Here you can see how there is no fresh fire activity near Lake Casitas and Carpinteria, which is cool (at least relatively). You can also see how Ojai and Carpinteria were saved, how Santa Barbara is threatened, and how there are at least five separate fires around the perimeter. Three of those are in the back country, and I suspect the idea is to let those burn until they hit natural fire breaks or the wind shifts and the fires get blown back on their own burned areas and fizzle out there.

The main area of concern is at the west end of the fire, above Santa Barbara, in what they call the front country: the slope on the ocean’s side of the Santa Ynez Mountains, which run as a long and steep spine, rising close to 4000 feet high in the area we care about here. (It’s higher farther west.)

This afternoon I caught a community meeting on KEYT, Santa Barbara’s TV station, which has been very aggressive and responsible in reporting on the fire. I can’t find a recording of that meeting now on the station’s website, but I am watching the station’s live 6pm news broadcast now, devoted to a news conference at the Ventura County Fairgrounds. (Even though I’m currently at a house near Los Angeles, I can watch our TV set top box remotely through a system called Dish Anywhere. Hats off to Dish Network for providing that ability. In addition to being cool, it’s exceptionally handy for evacuated residents whose homes still have electricity and a good Internet connection. I thank Southern California Edison and Cox for those.)

On KEYT, Mark Brown of @Cal_Fire just spoke about Plans A, B and C, one or more of which will be chosen based on how the weather moves. Plan C is the scariest (and he called it that), because it involves setting fire lines close to homes, intentionally scorching several thousand acres to create an already-burned break, to stop the fire. “The vegetation will be removed before the fire has a chance to take it out, the way it wants to take it out,” he says.

Okay, that briefing just ended. I’ll leave it there.

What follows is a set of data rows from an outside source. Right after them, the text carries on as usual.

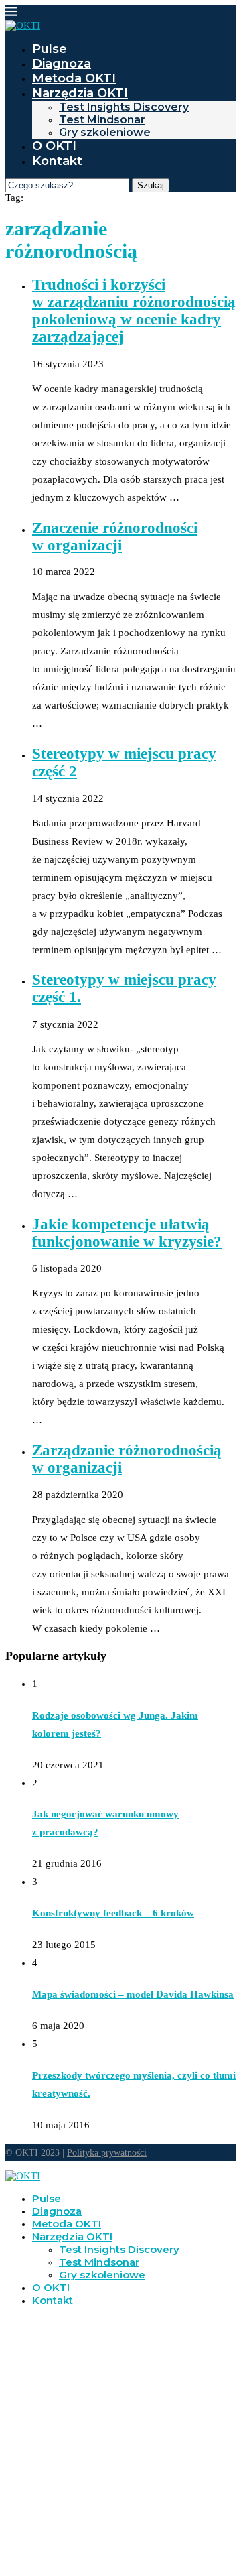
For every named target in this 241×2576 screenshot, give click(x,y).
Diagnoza (61, 63)
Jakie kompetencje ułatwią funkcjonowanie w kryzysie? (127, 1233)
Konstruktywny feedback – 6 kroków (113, 1913)
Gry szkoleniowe (105, 132)
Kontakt (57, 161)
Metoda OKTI (74, 78)
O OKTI (54, 146)
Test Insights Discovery (124, 107)
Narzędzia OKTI (80, 93)
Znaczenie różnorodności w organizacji (114, 536)
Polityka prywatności (107, 2153)
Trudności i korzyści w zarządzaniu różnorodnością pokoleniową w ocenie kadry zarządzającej (134, 310)
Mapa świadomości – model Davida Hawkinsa (133, 1994)
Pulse (49, 49)
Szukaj (150, 185)
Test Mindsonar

So everybody reading this knows, we are fine, and don’t need to be at the house while this is going on. We also have great faith that 8000 fire fighting personnel and all their support systems will do the job and save our South Coast communities. What they’ve done so far has been nothing short of amazing, given the enormous geographical extent of this fire, the exceptionally rugged nature of the terrain, the record dryness of the vegetation, and other disadvantages. A huge hat tip to them.